But he seemed to form a clear and correct judgment quickly of the capacity of each pupil, and of their home discipline, and was so intensely earnest himself that his feeling and action seemed contagious. He seemed to know just what a pupil could do, or should do, and was careful to know that it was done, or to require a suitable reason why it was not. If one in a class failed, he seemed to know whether idleness or inability was the cause, and promptly used the appropriate remedy. Evenings, mornings. Saturdays; indeed, any unoccupied time the class, or the pupil, or any number that he deemed required awakening aid, were called to the residence of some employer, his boarding place, or the school-house, where the appropriate exercises, instructions or questions were presented. Prompt and absolute obedience of every scholar seemed a prerequisite, and understanding every principle in the branches taught himself, knew the cause of failure or embarrassment, and lifted or led the pupil so gently into the light that he was impressed that he had found it himself. Scholars thus energized went on and up to greater and more successful efforts, opening wider the way to greater attainments in the more advanced and progressive series of scholarly developments. Every pupil under his teaching for a few years is now easily distinguished from the mass in this, that they are good spellers, good readers, and prompt, ready and accurate mathematicians, all achieved by a thorough, clear, and logical mental analysis of the problem, ever making their own rules, and never committing those of another. Of his religious sentiments I can say that he was an admirer of puritanic rigidity in the observances of an ideal straight edge, as a guide in religious and moral duties. If not an apologist for its bigotry of the inspirational claim for or of the bible, he said or cared little, but ever observed, applauded and advocated the clearly marked moral duties as expressed by the life and precepts of Jesus, with little or no respect for the ceremonies and formalities of the churches, regarding them as figments of catholicity that the world would be the better for losing.
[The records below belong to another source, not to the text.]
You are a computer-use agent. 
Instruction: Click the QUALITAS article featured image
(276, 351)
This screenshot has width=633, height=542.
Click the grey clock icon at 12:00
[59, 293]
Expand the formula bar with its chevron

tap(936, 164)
Johnson Noble settled in the township in this year, 1835. Mr. Ephraim Gilmore was the first assessor and treasurer, appointed April 13, 1835. He was also the first surveyor and first postmaster.

The following settlements were -made in 1836. John W. Ditto, who settled on S. E. 1/4 Sec. 27, having previously made the claim in March of the same year. His was the only house out on the prairie except Joseph Denison's on the S. W. 1/4 Sec. 34, which was built the same spring. John Denison was living in the timber out on the Edward's Flats, having settled there on his return after the Black Hawk war in the autumn of 1832. John Pratt, Milton L. Willits, Isaac Lutz, James M. Mannon, Gilbert Ives, and Harley Ives, also made settlements in this year.

During this year a somewhat animated discussion arose in regard to the removal of the county seat. New Boston being situated at the extreme west of the county lacked a central location, an item of great importance in the days of horseback conveyances, and this fact was strongly urged as sufficient grounds for the removal of the county offices to a more accessible point. Those who favored its retention did so on the grounds that as New Boston was the town of the county, and always destined to be, so far as could be ascertained at that time, nothing could be more appropriate than to let the county seat remain.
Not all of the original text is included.